Merci, Nick. On te reproche souvent d’être le Dr. Jekyll et Mr. Hyde du tennis, l’homme qui peut alterner coups de génie et abandon de poste au milieu d’un affrontement, donations aux victimes des incendies de janvier dernier et pétage de plombs intégral dans l’exercice de ses fonctions. Toutes ces facettes ne font pas de toi un schizophrène. Elles font de toi un être humain accompagné de son cortège de contradictions, comme nous tous. Même si contrairement au citoyen lambda, les tiennes sont généralement scrutées, jugées et parfois amplifiées en mondovision. Merci d’avoir choisi d’être cet humain aujourd’hui. 

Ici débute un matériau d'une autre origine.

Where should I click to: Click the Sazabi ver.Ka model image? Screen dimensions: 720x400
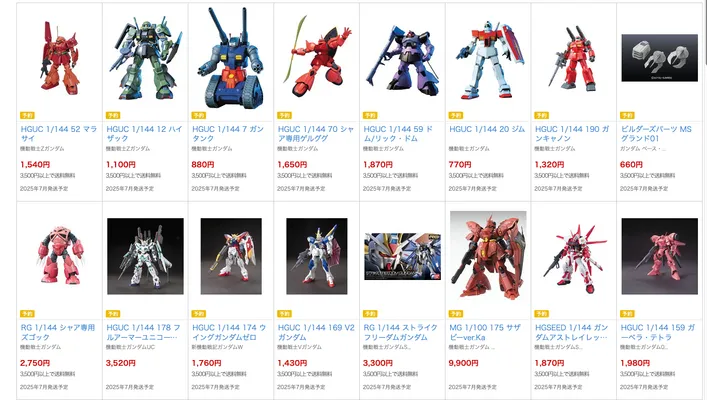coord(488,255)
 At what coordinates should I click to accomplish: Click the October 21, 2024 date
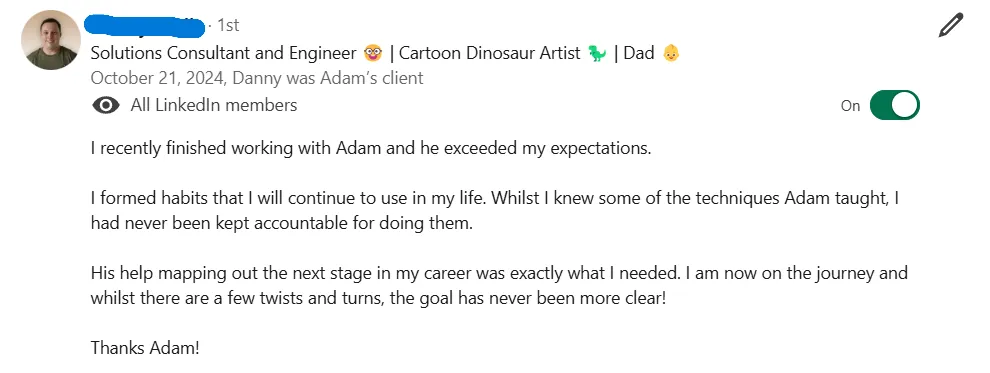158,78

Ne péchons pas par excès de candeur, sans ton statut de star de la petite balle jaune, pas grand monde n’aurait été mis au courant de ton action. Mais si tu avais décidé de t’adresser à tes fans du haut de ton piédestal au lieu d’en descendre pour te mettre à leur hauteur, si tu t’étais exprimé de manière impersonnelle à travers ton compte en banque ou via un communiqué de presse plutôt que par ta simple conscience citoyenne, tes mots auraient perdu une bonne partie de leur force. 

Voilà, Nick, je crois que je t’ai tout dit. Je me trouve actuellement dans une position frustrante – mais que je sais également privilégiée – de patient à risque ayant le luxe de rester chez lui la plupart du temps sans crainte salariale. Faute de pouvoir marcher dans tes traces, je me permets à travers cette lettre ouverte de tenter de jouer un très – trop – modeste rôle de relais de ton message. #JoinTheCause.